* _Prompt_:
Render each line of the data below as one string in a JSON list, leaving out blank lines.

* _Input rows_:

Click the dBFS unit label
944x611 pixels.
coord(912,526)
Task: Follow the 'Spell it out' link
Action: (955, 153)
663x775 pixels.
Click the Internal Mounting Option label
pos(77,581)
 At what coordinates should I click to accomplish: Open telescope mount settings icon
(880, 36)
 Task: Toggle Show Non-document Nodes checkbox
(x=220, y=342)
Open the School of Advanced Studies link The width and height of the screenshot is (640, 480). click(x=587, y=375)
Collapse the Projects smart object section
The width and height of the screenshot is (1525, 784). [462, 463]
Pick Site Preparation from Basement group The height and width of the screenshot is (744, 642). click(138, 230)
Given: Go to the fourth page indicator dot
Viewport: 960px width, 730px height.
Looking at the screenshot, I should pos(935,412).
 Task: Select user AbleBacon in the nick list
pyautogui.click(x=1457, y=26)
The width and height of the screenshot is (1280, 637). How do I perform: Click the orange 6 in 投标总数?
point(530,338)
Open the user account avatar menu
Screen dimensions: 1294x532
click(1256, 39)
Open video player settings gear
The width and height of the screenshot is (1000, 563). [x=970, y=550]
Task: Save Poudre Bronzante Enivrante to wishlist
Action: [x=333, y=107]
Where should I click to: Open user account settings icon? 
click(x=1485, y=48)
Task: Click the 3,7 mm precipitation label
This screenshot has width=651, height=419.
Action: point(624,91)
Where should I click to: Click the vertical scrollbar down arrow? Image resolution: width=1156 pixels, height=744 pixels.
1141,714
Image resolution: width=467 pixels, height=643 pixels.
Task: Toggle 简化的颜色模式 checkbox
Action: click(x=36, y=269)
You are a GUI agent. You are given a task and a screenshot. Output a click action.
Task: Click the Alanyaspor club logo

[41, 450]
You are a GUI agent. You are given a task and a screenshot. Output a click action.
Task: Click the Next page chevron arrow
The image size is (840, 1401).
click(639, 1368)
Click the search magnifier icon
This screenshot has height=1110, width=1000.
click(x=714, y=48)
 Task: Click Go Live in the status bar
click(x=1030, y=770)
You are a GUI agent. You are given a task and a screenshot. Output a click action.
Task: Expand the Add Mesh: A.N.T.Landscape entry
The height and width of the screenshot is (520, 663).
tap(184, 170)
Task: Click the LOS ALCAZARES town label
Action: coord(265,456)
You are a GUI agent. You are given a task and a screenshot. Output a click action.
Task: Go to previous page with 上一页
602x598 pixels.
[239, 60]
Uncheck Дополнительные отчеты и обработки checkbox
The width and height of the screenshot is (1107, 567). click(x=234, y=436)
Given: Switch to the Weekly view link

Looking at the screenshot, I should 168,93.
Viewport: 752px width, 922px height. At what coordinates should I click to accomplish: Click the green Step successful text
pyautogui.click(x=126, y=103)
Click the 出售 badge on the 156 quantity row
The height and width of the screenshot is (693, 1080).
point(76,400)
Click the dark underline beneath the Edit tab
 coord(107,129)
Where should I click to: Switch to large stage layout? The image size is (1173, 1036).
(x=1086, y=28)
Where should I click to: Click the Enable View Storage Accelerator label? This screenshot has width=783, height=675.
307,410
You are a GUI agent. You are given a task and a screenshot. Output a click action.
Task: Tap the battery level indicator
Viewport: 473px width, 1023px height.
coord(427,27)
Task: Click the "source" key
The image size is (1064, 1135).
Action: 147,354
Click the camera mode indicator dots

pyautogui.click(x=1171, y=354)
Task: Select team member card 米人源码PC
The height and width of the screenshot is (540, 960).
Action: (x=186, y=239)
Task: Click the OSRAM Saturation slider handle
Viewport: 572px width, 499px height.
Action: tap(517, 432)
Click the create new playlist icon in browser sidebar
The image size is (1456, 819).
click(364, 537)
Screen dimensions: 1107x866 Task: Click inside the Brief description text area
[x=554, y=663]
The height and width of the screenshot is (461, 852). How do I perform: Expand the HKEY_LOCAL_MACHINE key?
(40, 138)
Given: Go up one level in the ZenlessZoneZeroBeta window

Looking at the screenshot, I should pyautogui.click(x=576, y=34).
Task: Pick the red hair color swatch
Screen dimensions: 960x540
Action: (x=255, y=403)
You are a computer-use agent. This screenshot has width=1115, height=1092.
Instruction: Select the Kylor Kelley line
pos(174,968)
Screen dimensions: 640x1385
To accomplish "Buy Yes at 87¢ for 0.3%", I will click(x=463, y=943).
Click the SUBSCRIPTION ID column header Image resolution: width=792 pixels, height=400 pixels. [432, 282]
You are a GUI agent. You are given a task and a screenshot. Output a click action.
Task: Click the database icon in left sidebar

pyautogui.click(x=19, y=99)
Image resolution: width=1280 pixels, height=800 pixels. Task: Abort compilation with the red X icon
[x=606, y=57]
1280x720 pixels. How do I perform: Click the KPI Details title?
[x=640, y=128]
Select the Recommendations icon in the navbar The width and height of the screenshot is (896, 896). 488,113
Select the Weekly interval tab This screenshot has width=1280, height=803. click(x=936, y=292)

* _Solution_:
[
  "Click the dBFS unit label",
  "944x611 pixels.",
  "coord(912,526)",
  "Task: Follow the 'Spell it out' link",
  "Action: (955, 153)",
  "663x775 pixels.",
  "Click the Internal Mounting Option label",
  "pos(77,581)",
  " At what coordinates should I click to accomplish: Open telescope mount settings icon",
  "(880, 36)",
  " Task: Toggle Show Non-document Nodes checkbox",
  "(x=220, y=342)",
  "Open the School of Advanced Studies link The width and height of the screenshot is (640, 480). click(x=587, y=375)",
  "Collapse the Projects smart object section",
  "The width and height of the screenshot is (1525, 784). [462, 463]",
  "Pick Site Preparation from Basement group The height and width of the screenshot is (744, 642). click(138, 230)",
  "Given: Go to the fourth page indicator dot",
  "Viewport: 960px width, 730px height.",
  "Looking at the screenshot, I should pos(935,412).",
  " Task: Select user AbleBacon in the nick list",
  "pyautogui.click(x=1457, y=26)",
  "The width and height of the screenshot is (1280, 637). How do I perform: Click the orange 6 in 投标总数?",
  "point(530,338)",
  "Open the user account avatar menu",
  "Screen dimensions: 1294x532",
  "click(1256, 39)",
  "Open video player settings gear",
  "The width and height of the screenshot is (1000, 563). [x=970, y=550]",
  "Task: Save Poudre Bronzante Enivrante to wishlist",
  "Action: [x=333, y=107]",
  "Where should I click to: Open user account settings icon? ",
  "click(x=1485, y=48)",
  "Task: Click the 3,7 mm precipitation label",
  "This screenshot has width=651, height=419.",
  "Action: point(624,91)",
  "Where should I click to: Click the vertical scrollbar down arrow? Image resolution: width=1156 pixels, height=744 pixels.",
  "1141,714",
  "Image resolution: width=467 pixels, height=643 pixels.",
  "Task: Toggle 简化的颜色模式 checkbox",
  "Action: click(x=36, y=269)",
  "You are a GUI agent. You are given a task and a screenshot. Output a click action.",
  "Task: Click the Alanyaspor club logo",
  "[41, 450]",
  "You are a GUI agent. You are given a task and a screenshot. Output a click action.",
  "Task: Click the Next page chevron arrow",
  "The image size is (840, 1401).",
  "click(639, 1368)",
  "Click the search magnifier icon",
  "This screenshot has height=1110, width=1000.",
  "click(x=714, y=48)",
  " Task: Click Go Live in the status bar",
  "click(x=1030, y=770)",
  "You are a GUI agent. You are given a task and a screenshot. Output a click action.",
  "Task: Expand the Add Mesh: A.N.T.Landscape entry",
  "The height and width of the screenshot is (520, 663).",
  "tap(184, 170)",
  "Task: Click the LOS ALCAZARES town label",
  "Action: coord(265,456)",
  "You are a GUI agent. You are given a task and a screenshot. Output a click action.",
  "Task: Go to previous page with 上一页",
  "602x598 pixels.",
  "[239, 60]",
  "Uncheck Дополнительные отчеты и обработки checkbox",
  "The width and height of the screenshot is (1107, 567). click(x=234, y=436)",
  "Given: Switch to the Weekly view link",
  "Looking at the screenshot, I should 168,93.",
  "Viewport: 752px width, 922px height. At what coordinates should I click to accomplish: Click the green Step successful text",
  "pyautogui.click(x=126, y=103)",
  "Click the 出售 badge on the 156 quantity row",
  "The height and width of the screenshot is (693, 1080).",
  "point(76,400)",
  "Click the dark underline beneath the Edit tab",
  " coord(107,129)",
  "Where should I click to: Switch to large stage layout? The image size is (1173, 1036).",
  "(x=1086, y=28)",
  "Where should I click to: Click the Enable View Storage Accelerator label? This screenshot has width=783, height=675.",
  "307,410",
  "You are a GUI agent. You are given a task and a screenshot. Output a click action.",
  "Task: Tap the battery level indicator",
  "Viewport: 473px width, 1023px height.",
  "coord(427,27)",
  "Task: Click the \"source\" key",
  "The image size is (1064, 1135).",
  "Action: 147,354",
  "Click the camera mode indicator dots",
  "pyautogui.click(x=1171, y=354)",
  "Task: Select team member card 米人源码PC",
  "The height and width of the screenshot is (540, 960).",
  "Action: (x=186, y=239)",
  "Task: Click the OSRAM Saturation slider handle",
  "Viewport: 572px width, 499px height.",
  "Action: tap(517, 432)",
  "Click the create new playlist icon in browser sidebar",
  "The image size is (1456, 819).",
  "click(364, 537)",
  "Screen dimensions: 1107x866 Task: Click inside the Brief description text area",
  "[x=554, y=663]",
  "The height and width of the screenshot is (461, 852). How do I perform: Expand the HKEY_LOCAL_MACHINE key?",
  "(40, 138)",
  "Given: Go up one level in the ZenlessZoneZeroBeta window",
  "Looking at the screenshot, I should pyautogui.click(x=576, y=34).",
  "Task: Pick the red hair color swatch",
  "Screen dimensions: 960x540",
  "Action: (x=255, y=403)",
  "You are a computer-use agent. This screenshot has width=1115, height=1092.",
  "Instruction: Select the Kylor Kelley line",
  "pos(174,968)",
  "Screen dimensions: 640x1385",
  "To accomplish \"Buy Yes at 87¢ for 0.3%\", I will click(x=463, y=943).",
  "Click the SUBSCRIPTION ID column header Image resolution: width=792 pixels, height=400 pixels. [432, 282]",
  "You are a GUI agent. You are given a task and a screenshot. Output a click action.",
  "Task: Click the database icon in left sidebar",
  "pyautogui.click(x=19, y=99)",
  "Image resolution: width=1280 pixels, height=800 pixels. Task: Abort compilation with the red X icon",
  "[x=606, y=57]",
  "1280x720 pixels. How do I perform: Click the KPI Details title?",
  "[x=640, y=128]",
  "Select the Recommendations icon in the navbar The width and height of the screenshot is (896, 896). 488,113",
  "Select the Weekly interval tab This screenshot has width=1280, height=803. click(x=936, y=292)"
]